• **TASK**
Set down all of the data that follows, keeping every character.

-- TASK INPUTS follows --

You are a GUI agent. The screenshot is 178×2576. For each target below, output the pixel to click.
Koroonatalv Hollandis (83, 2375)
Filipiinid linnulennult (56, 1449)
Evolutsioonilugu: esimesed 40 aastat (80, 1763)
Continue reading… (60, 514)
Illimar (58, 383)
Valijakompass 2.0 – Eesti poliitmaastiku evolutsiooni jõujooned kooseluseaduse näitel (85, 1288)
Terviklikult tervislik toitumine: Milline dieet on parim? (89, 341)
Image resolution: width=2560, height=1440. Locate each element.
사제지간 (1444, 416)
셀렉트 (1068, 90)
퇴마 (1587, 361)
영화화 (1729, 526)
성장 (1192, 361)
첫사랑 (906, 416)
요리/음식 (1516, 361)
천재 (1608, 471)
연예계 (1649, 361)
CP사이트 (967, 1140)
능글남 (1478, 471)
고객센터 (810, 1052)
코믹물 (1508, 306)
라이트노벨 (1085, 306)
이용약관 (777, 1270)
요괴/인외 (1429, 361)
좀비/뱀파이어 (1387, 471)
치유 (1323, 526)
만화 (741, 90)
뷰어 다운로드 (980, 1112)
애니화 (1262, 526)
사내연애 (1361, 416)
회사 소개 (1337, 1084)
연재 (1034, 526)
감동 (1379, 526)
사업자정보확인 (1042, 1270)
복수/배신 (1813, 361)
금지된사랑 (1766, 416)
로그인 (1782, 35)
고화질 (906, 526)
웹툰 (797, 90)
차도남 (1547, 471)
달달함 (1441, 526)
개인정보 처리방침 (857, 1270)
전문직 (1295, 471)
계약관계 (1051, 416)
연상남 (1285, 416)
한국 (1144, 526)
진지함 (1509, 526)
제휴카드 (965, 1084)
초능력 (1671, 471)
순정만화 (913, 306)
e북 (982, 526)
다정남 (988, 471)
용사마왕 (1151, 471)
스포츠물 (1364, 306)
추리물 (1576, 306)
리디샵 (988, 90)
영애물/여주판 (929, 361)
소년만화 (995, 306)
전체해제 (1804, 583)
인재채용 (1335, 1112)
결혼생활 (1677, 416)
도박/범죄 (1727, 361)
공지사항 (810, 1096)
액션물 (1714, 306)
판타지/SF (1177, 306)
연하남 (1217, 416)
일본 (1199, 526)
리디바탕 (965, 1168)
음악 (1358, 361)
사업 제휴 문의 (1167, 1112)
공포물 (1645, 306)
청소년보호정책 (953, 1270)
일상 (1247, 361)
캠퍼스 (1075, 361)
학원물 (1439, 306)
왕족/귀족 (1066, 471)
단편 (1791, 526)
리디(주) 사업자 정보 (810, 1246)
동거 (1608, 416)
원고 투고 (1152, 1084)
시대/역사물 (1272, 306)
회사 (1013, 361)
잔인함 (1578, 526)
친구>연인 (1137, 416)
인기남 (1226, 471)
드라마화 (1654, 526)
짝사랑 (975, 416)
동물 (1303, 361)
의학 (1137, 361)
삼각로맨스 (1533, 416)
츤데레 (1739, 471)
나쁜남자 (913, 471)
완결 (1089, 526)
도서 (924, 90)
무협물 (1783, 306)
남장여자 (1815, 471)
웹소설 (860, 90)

-- TASK INPUTS concluded --

• **COMPLETED EXERCISE**
You are a GUI agent. The screenshot is 178×2576. For each target below, output the pixel to click.
Koroonatalv Hollandis (83, 2375)
Filipiinid linnulennult (56, 1449)
Evolutsioonilugu: esimesed 40 aastat (80, 1763)
Continue reading… (60, 514)
Illimar (58, 383)
Valijakompass 2.0 – Eesti poliitmaastiku evolutsiooni jõujooned kooseluseaduse näitel (85, 1288)
Terviklikult tervislik toitumine: Milline dieet on parim? (89, 341)
Image resolution: width=2560, height=1440. Locate each element.
사제지간 (1444, 416)
셀렉트 (1068, 90)
퇴마 (1587, 361)
영화화 (1729, 526)
성장 (1192, 361)
첫사랑 (906, 416)
요리/음식 (1516, 361)
천재 (1608, 471)
연예계 (1649, 361)
CP사이트 (967, 1140)
능글남 (1478, 471)
고객센터 (810, 1052)
코믹물 (1508, 306)
라이트노벨 (1085, 306)
이용약관 (777, 1270)
요괴/인외 (1429, 361)
좀비/뱀파이어 (1387, 471)
치유 (1323, 526)
만화 (741, 90)
뷰어 다운로드 (980, 1112)
애니화 (1262, 526)
사내연애 (1361, 416)
회사 소개 (1337, 1084)
연재 (1034, 526)
감동 (1379, 526)
사업자정보확인 (1042, 1270)
복수/배신 (1813, 361)
금지된사랑 (1766, 416)
로그인 (1782, 35)
고화질 (906, 526)
웹툰 (797, 90)
차도남 (1547, 471)
달달함 (1441, 526)
개인정보 처리방침 (857, 1270)
전문직 (1295, 471)
계약관계 (1051, 416)
연상남 (1285, 416)
한국 (1144, 526)
진지함 (1509, 526)
제휴카드 (965, 1084)
초능력 (1671, 471)
순정만화 (913, 306)
e북 (982, 526)
다정남 (988, 471)
용사마왕 (1151, 471)
스포츠물 (1364, 306)
추리물 (1576, 306)
리디샵 (988, 90)
영애물/여주판 (929, 361)
소년만화 (995, 306)
전체해제 (1804, 583)
인재채용 (1335, 1112)
결혼생활 (1677, 416)
도박/범죄 (1727, 361)
공지사항 (810, 1096)
액션물 (1714, 306)
판타지/SF (1177, 306)
연하남 (1217, 416)
일본 (1199, 526)
리디바탕 (965, 1168)
음악 (1358, 361)
사업 제휴 문의 (1167, 1112)
공포물 (1645, 306)
청소년보호정책 (953, 1270)
일상 (1247, 361)
캠퍼스 (1075, 361)
학원물 (1439, 306)
왕족/귀족 (1066, 471)
단편 (1791, 526)
리디(주) 사업자 정보 (810, 1246)
동거 (1608, 416)
원고 투고 (1152, 1084)
시대/역사물 (1272, 306)
회사 (1013, 361)
잔인함 (1578, 526)
친구>연인 (1137, 416)
인기남 (1226, 471)
드라마화 (1654, 526)
짝사랑 (975, 416)
동물 (1303, 361)
의학 (1137, 361)
삼각로맨스 (1533, 416)
츤데레 (1739, 471)
나쁜남자 (913, 471)
완결 (1089, 526)
도서 (924, 90)
무협물 (1783, 306)
남장여자 (1815, 471)
웹소설 (860, 90)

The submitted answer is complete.